Setouchi solar farm, Japan
This solar farm is located in Okayama prefecture, Japan, on a former salt field and is owned by Setouchi Future Creations LLC. Construction of the facility began in November 2014 with completion expected in 2019. Initially the construction costs were estimated to be around $1.1 billion with part of the funding coming from $867 million in loans provided by Japanese banks. The solar farm will be powered by technology from GE and Kuni Umi Asset Management with GE providing 94 1 MW Brilliance solar inverters as well as its SunIQ platform. It’s the third such project GE has become involved in this year.
Nzema Solar Park, Ghana
The 155 MW Nzema Solar Park in Ghana is still under construction, being developed by Mere Power Nzema, a subsidiary of Blue Energy, near the village of Aiwiaso in Western Ghana. The 183 hectare solar farm is part of a range of projects covered by the Ghana government’s 2011 Renewable Energy Act. When complete, it will incorporate 630,000 solar panels, which means it will be the sixth largest solar farm in the world according to Penn Energy. It will connect into the 61 kV West African Power Pool transmission line which links Ghana with Ivory Coast, Togo, Benin and Nigeria. The facility will increase Ghana’s current generating capacity by 6 percent and will meet 20 percent of the Ghana government’s target of generating 10 percent of the country’s electricity from renewable sources by 2020. The facility is due to go online in 2017.
El Dorado CSP project, Nevada [Image Source: National Renewable Energy Laboratory, NREL]
Redstone Solar Thermal Power Plant, South Africa
The South African government has awarded utility-scale solar developer SolarReserve and Saudi company ACWA Power preferred bidder status for this project which will consist of a 100 MW concentrated solar thermal power plant (CSP) in South Africa’s Northern Cape Province at Postmasburg near Kimberley. It will be located close to the existing Jasper PV project and will utilise molten salt energy storage technology. Redstone is part of the South African government’s Renewable Energy Independent Power Producer Procurement Programme (REIPPPP), along with the Kathu Solar Park. The South African government is hoping for 80 jobs created during its construction.

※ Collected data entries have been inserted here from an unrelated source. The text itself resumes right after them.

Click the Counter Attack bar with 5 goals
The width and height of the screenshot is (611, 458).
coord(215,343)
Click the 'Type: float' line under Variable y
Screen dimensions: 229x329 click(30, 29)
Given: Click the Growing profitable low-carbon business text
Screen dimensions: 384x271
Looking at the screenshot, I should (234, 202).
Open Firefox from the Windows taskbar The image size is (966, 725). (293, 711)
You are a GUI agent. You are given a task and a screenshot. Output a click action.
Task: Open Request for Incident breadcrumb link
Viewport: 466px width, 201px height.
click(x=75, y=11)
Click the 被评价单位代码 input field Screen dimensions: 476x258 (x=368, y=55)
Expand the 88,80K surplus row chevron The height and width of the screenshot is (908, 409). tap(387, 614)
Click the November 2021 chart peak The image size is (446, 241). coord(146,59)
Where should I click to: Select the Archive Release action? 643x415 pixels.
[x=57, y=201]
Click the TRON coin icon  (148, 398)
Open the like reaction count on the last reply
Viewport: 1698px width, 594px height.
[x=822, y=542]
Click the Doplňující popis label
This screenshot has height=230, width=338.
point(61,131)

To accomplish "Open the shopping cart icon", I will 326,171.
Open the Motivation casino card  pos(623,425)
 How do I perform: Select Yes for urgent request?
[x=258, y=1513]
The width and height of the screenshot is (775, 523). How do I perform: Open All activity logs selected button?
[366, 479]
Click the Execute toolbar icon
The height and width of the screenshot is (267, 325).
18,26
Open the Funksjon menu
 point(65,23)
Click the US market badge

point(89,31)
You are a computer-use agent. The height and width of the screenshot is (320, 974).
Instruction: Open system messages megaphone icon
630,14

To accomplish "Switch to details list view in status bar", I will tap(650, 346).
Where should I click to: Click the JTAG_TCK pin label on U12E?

This project is situated in the middle of Chile’s Atacama Desert, 37 kilometres from Copiapó. It is the largest solar plant in Latin America with 100 MW of capacity and was inaugurated by Chilean President Michelle Bachelet in June last year. It was developed by SunEdison and cost $250 million to build. The facility incorporates 310,000 solar panels generating a projected 270 GWh of electricity, enough power for 125,000 Chilean households. Power generated by the facility will be supplied to CAP Group under an offtake agreement. This should save the company 71 million litres of diesel per year, representing 15 percent of its energy demand.
The Jasper solar PV project, South Africa
The Jasper project was completed in October 2014, two months ahead of schedule, and is located near Kimberley in South Africa’s Northern Cape Province. It is a 96 MW solar PV plant consisting of 325,000 solar panels which will generate enough power to supply 80,000 homes. Google invested $12 million in the project, signalling the start of wider investment in Africa by the company. Construction costs amounted to 2.3 billion South African Rand ($260 million). The facility is also part of the South African government’s REIPPPP, which means that part of the revenue generated by the plant will be redistributed for rural development and education.